◆ Source text:
# # # # #

Jean-Marc Olivier (born in 1961) is a French historian specialising in European aviation history, and Professor of Contemporary History at the University of Toulouse Jean-Jaurès.

He is known for his extensive work on the history of aviation and aerospace. He is the founder and director of the bilingual Master's degree of History and Heritage of Aeronautics and Space, based in Toulouse. For the past ten years, he has led a group of researchers working on the theme of  "history and heritage of aeronautics and space".

Olivier has published on small industries and industrial heritage, aviation history, and has played a key role in promoting the study of aerospace history. His work has contributed significantly to both academic and public understanding of aviation history and heritage.

Jean-Marc Olivier has presented numerous episodes about the history of aviation on the YouTube channel AeroMasterclass, and in 2025 he was interviewed by french newspaper Les Echos for a documentary about the history of European aircraft manufacturer Airbus.

== Biography and career ==
Olivier holds a doctorate (1998) and a HDR (habilitation à diriger des recherches) in history (2008). He was director of the CNRS research group FRAMESPA from 2005-2013. He was elected Vice-President of International Relations at this university in June 2012, he held the position until 2018.

# # # # #

◆ Data excerpt:

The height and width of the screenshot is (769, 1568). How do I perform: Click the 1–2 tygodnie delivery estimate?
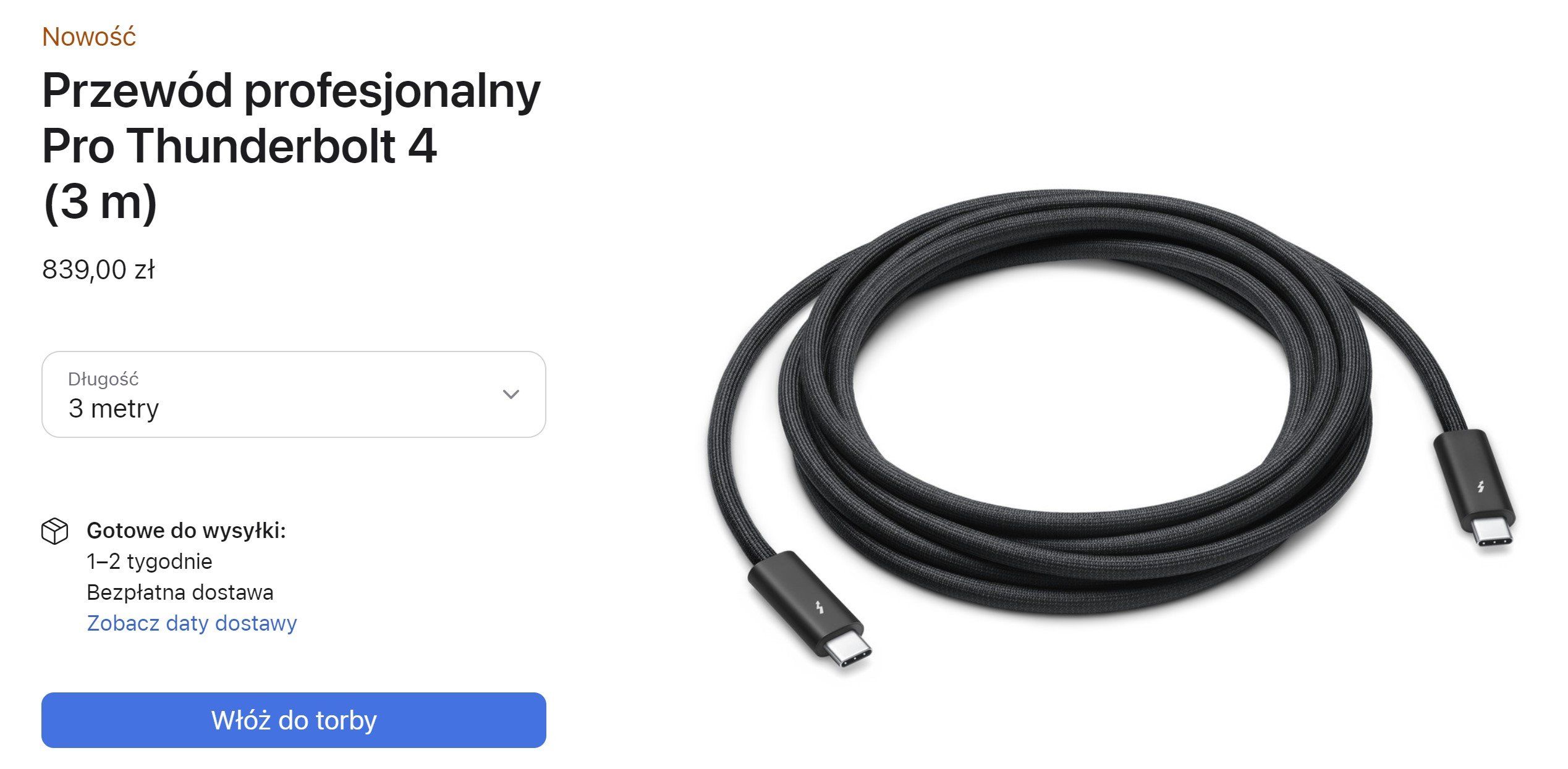[x=150, y=561]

# # # # #

◆ Requirements:
(a) According to the Jean-Marc Olivier biography, which research group did he direct from 2005 to 2013?
(b) List every calendar year mentioned in the Jean-Marc Olivier biography, in the order they appear.
(c) Please continue the Jean-Marc Olivier biography, starting after its last sentence.

◆ Answers to the tasks:
(a) The CNRS research group FRAMESPA.

(b) 1961, 2025, 1998, 2008, 2005, 2013, 2012, 2018

(c)
Olivier's research includes work on small-scale industries in France, Scandinavia, and Switzerland, and more recently on the global aviation industry from its origins to the present day (Toulouse region, Europe and the world). As a leading expert in aviation history, Olivier's research about the European aircraft manufacturer Airbus has featured in the french newspaper les Echos, and on french radio France Bleu.

He coordinates and teaches in the Master's programme History and Heritage of Aeronautics and Space at the University of Toulouse Jean-Jaurès, a selective bilingual (French-English) research programme. Olivier has published numerous books on the history of Latécoère, Airbus, and supersonic French-British airliner the Concorde. He has written many peer-reviewed articles on European history, and serves on editorial boards of academic journals, including the Nordic Historical Review, where he currently holds the position of co-editor in chief, and he also co-founded the aeronautical open access journal Nacelles - Past and Present of Aeronautics and Space.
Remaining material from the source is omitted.